Is Your Subordination Agreement Enforceable?
Unfortunately, under current law, there is no practical way to determine whether a particular subordination agreement that goes beyond mere subordination of payment rights is enforceable. Prior to the SW Boston Hotel Venture and Croatan Surf Club decisions, it was safe to say that a court would generally enforce a broad subordination agreement containing waivers of voting or other bankruptcy rights by the junior creditor. In light of those rulings, however, the picture is more mixed. Decisions by bankruptcy courts in the Second, Third, Fifth and Eleventh Circuits have favored enforcement of subordination agreements that go beyond mere subordination of payment rights. Meanwhile, decisions from bankruptcy courts in the First, Fourth and Seventh circuits have reached a contrary conclusion. Worse, there is a distinct lack of authority from appellate courts on this issue. As a result, bankruptcy courts are likely to continue to address the enforceability of such provisions on an ad hoc basis.

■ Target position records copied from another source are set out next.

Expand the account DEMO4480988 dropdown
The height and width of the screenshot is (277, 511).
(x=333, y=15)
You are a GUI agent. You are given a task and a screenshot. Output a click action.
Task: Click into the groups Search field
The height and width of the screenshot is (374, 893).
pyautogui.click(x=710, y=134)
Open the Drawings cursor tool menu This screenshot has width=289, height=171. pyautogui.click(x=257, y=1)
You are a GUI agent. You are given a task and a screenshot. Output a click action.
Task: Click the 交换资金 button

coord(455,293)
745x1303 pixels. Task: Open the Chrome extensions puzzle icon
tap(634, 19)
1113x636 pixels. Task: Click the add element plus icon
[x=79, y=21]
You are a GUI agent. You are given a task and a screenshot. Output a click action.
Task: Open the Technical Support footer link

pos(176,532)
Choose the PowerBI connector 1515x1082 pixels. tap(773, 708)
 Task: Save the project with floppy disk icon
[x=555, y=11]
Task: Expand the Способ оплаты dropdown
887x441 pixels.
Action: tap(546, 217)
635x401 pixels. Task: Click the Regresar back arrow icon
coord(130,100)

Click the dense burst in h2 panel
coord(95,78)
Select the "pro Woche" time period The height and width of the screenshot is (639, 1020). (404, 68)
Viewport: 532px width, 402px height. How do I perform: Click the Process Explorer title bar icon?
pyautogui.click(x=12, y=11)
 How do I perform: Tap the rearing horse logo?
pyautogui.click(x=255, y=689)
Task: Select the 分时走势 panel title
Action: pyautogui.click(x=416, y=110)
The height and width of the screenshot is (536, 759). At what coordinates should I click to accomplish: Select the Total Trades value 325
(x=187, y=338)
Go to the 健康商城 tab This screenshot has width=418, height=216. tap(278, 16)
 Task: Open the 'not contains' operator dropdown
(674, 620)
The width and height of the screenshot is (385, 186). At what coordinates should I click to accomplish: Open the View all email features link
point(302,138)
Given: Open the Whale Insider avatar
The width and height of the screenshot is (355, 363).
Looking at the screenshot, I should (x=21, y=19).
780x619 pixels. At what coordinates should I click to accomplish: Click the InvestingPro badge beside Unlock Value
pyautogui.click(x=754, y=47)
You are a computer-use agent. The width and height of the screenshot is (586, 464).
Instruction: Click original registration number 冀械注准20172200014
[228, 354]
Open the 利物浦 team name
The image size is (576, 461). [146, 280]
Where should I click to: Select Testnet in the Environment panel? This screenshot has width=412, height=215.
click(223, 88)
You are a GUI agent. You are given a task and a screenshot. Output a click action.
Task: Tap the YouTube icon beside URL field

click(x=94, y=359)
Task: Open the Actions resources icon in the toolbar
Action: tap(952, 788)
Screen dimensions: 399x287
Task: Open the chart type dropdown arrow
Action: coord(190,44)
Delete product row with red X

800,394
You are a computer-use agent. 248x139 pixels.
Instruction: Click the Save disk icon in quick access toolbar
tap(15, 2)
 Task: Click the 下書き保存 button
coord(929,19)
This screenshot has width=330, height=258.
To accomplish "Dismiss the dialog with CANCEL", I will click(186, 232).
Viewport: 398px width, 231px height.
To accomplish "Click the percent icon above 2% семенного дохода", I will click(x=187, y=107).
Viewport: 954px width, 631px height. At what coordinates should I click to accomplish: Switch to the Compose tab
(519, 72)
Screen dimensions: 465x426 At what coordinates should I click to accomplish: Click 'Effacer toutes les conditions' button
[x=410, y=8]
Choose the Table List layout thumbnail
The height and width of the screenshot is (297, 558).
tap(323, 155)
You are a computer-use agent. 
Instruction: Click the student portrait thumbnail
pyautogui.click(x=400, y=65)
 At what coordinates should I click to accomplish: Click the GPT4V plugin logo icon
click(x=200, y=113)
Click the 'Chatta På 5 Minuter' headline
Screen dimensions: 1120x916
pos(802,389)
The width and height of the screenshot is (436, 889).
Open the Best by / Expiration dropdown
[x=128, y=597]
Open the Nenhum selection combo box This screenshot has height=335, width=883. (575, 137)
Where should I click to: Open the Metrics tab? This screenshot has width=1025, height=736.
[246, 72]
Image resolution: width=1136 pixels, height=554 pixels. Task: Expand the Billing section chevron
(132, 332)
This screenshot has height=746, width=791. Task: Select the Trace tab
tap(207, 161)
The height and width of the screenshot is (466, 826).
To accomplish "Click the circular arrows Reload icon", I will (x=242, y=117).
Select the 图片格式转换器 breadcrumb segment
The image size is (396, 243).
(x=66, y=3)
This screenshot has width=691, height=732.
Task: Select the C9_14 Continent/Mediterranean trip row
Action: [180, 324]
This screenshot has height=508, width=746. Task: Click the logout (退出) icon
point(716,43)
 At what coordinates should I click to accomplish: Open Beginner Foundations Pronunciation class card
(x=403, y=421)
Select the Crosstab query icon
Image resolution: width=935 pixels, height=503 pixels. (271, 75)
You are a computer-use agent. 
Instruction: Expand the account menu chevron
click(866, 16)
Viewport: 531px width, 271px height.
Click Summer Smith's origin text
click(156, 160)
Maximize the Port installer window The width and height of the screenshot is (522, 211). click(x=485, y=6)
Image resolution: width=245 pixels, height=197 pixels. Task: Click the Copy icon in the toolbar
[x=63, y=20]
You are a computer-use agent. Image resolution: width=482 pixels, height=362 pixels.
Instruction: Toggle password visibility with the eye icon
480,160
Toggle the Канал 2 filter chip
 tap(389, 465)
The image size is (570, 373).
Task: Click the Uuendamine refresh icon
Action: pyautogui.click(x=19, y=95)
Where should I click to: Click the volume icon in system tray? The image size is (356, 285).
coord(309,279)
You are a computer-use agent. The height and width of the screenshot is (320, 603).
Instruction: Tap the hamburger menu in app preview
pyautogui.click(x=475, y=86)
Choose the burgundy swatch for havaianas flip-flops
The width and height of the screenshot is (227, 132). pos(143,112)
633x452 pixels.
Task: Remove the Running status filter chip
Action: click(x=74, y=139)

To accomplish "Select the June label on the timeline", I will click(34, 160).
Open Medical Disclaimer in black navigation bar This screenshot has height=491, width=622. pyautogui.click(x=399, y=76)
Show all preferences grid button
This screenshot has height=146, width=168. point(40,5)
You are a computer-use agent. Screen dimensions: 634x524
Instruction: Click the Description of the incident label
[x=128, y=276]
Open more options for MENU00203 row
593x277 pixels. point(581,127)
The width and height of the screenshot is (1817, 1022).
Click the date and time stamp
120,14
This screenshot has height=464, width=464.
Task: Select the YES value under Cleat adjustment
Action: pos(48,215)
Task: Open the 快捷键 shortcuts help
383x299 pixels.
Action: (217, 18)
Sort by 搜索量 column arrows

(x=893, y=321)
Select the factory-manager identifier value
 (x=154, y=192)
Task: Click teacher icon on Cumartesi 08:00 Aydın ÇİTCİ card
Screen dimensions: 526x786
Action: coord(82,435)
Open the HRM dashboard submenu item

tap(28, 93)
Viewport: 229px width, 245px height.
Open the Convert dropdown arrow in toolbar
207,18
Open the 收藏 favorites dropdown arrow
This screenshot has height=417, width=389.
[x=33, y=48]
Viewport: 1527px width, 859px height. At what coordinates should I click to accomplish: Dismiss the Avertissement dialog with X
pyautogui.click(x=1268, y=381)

Creditors who are parties to subordination agreements that contain waivers of bankruptcy rights should approach bankruptcy with the unsettled state of the law in mind. Senior creditors should be aware that while a broad subordination agreement may provide some leverage over a junior creditor that might not otherwise be available, it does not give senior lenders a bullet-proof method for excluding dissident junior creditors from the decision-making process. Likewise, junior creditors should be aware that if cooperation with a senior creditor becomes untenable, they may have more room to maneuver than a plain reading of a subordination agreement might suggest.